I was in a relationship with a guy and I got pregnant. My mother was really angry about it. She banned me from seeing him and we took the decision to have an abortion.

I went with this lady to have injections to induce an abortion but it didn't work.

Then my aunt found an ad in the paper that offered help to pregnant teenagers.

My aunt and I went to the city to see the people and soon afterwards they called to say they had a place for me in a home already. I stayed with them until I had the baby.

I wasn't the only one there. There were six, seven, eight girls in the pregnancy home, some older and some younger than me.

We didn't really talk - we were kept in our rooms almost all the time. Our families would come to visit once a week.

The people at the home didn't say anything about adoption for a while. Then, when the baby was born, they asked me if I wanted to give her up for adoption or if I wanted to keep her.

My parents and I decided that we would give her up, although from the start I didn't really want to.

The adoption lawyer made me sign some documents and some blank papers. I asked why I had to sign these blank papers and she said it was for the adoption process.

My baby was born on 21 November 2006 and they took her away from me on 7 December.

The lawyer told me she would give me money for the baby but I said I didn't want anything.

Lawyer's threat

So why did I agree? Well, my parents didn't have very much money and these people told me that the baby would have a home and education.

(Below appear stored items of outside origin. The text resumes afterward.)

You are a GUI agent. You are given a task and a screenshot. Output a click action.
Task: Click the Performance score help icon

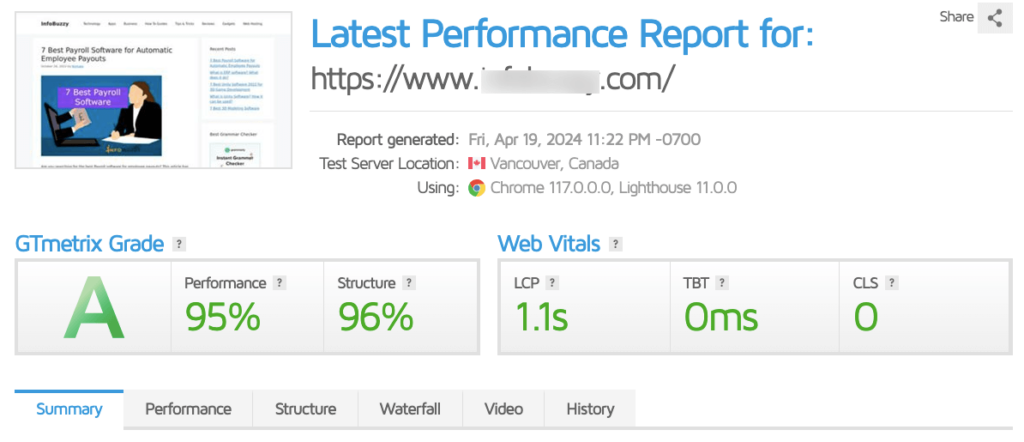tap(280, 283)
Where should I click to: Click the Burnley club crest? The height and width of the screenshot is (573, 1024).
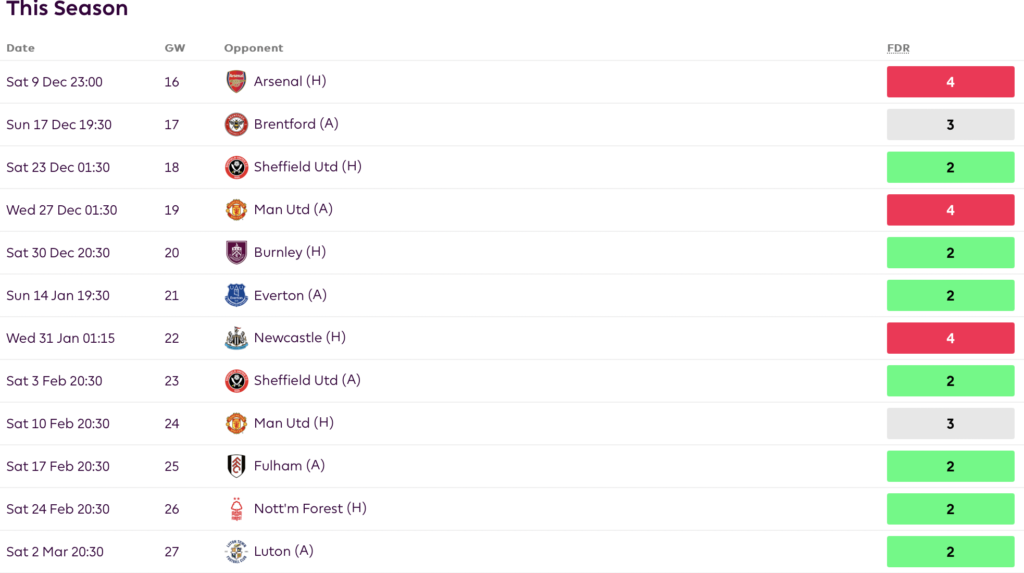236,253
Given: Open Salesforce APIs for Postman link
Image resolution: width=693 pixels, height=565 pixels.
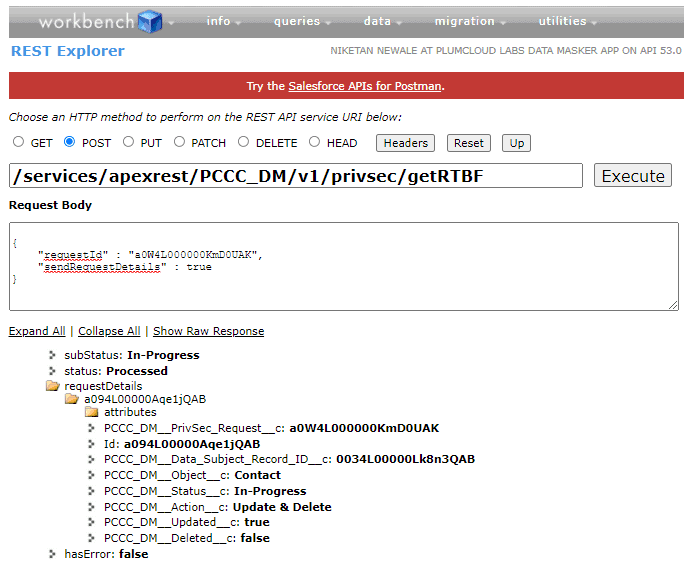Looking at the screenshot, I should [364, 86].
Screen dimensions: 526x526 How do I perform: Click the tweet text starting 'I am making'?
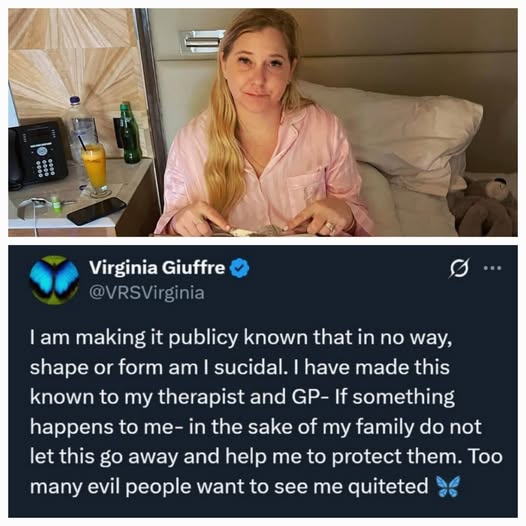coord(266,412)
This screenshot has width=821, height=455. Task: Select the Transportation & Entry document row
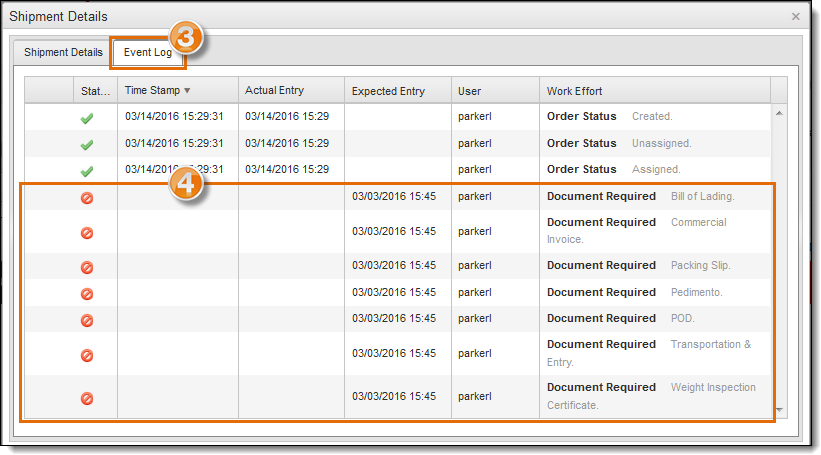[400, 353]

But at the same time I didn't feel good about giving her up. From the day I did, I cried all day every day, and when I saw people with their babies I felt I was a really bad mother.

After that, I got together with the guy again and he asked me about the girl. He knew I was giving her up but he didn't agree with it.

We decided to go to the adoption lawyer's office and ask her if I could have my baby back. She said no.

The lawyer gave me two options. She said I had to give my baby up, or my boyfriend.

She told me that if I didn't give up my baby, she would have an arrest warrant issued for him because I was under-age and he was 20, so he'd had sex with a minor.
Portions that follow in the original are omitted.